Satuan-81 adalah merupakan salah satu organisasi bersenjata yang paling progresif di dunia.

Satuan-81 adalah merupakan unit kedua di dunia (setelah GSG-9) pemakai senapan serbu HK MP-5 dan produk Heckler & Koch lainnya.

Selan itu, Detasement-81 juga adalah pelopor pemakaian PETN sebagai bahan peledak alternatif selain C-4 dan Semtek.

Romantisme Luhut dan Prabowo di Satgultor 81

Luhut Panjaitan yang lulusan Akademi Angkatan Bersenjata Republik Indonesia (AKABRI) 1970 masuk ke Kopassus sejak 1971.

Sementara Prabowo yang lulusan Akabari 1974 baru masuk Kopassus pada 1976.

Luhut dan Prabowo sama-masa memulai karier di Korps Baret Merah alias Kopassus sebagai Komandan Peleton Para Komando.

Saat itu Kopassus masih bernama Komando Pasukan Sandi Yudha (Kopassandha). Keduanya juga sama-sama pernah dikirim bertugas ke Timor-Timur.

Zaman Prabowo-Luhut ini masih muda, terorisme ala Black September berjaya di Eropa.

Pembajakan pesawat terbang sering jadi aksi utama para teroris. Kasus pembajakan pesawat pun harus dialami oleh Indonesia.

Pesawat Garuda dibajak dan digiring ke Don Muang, Thailand, pada 1981.

Meski memakan korban, baik di pihak pembajak dan Kopassus, operasi pembebasan sandera dianggap sukses oleh Menteri Pertahanan Keamanan (Menhankam) merangkap Panglima ABRI yang dijabat M Jusuf.

Kala itu, Sintong Panjaitan sendiri yang memimpin operasi pembebasan sandera.

Demi mengantisipasi pembajakan lagi, maka beberapa personil Kopassus dikirim ke Jerman. Untuk belajar pada Polisi Elit Jerman Barat, Grenzschutzgrupppe 9 (GSG-9).

Luhut sebagai abang, dan Prabowo senagai adik pun dikirim belajar ke Jerman soal operasi khusus kontra terorisme 1981.

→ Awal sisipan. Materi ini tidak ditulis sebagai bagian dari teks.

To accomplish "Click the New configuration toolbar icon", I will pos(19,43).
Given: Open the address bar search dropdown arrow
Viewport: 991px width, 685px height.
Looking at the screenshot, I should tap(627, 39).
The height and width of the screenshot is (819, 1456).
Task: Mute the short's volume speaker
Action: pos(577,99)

Keduanya menjadi pendiri dan pemimpin Detasemen 81/Anti Teror.

Si abang menjadi komandan, dan si adik jadi wakilnya. 

Sudah jadi hal umum di kalangan militer Indonesia semua senior (apalagi jika usianya pun lebih tua) dipanggil: abang.

Bagi Prabowo, Luhut adalah abang.

Tak hanya di kalangan militer, di organisasi sipil yang terpengaruh militer, ada doktrin tak tertulis, senior selalu benar. Adik harus turut dan hormat pada abang.

Bahkan ada cerita miring soal adik angkatan, harus rela melepaskan pacarnya jika abang yang senior naksir pacarnya adik angkatan.

Sintong Panjaitan lebih senior lagi dari Prabowo dan juga Luhut.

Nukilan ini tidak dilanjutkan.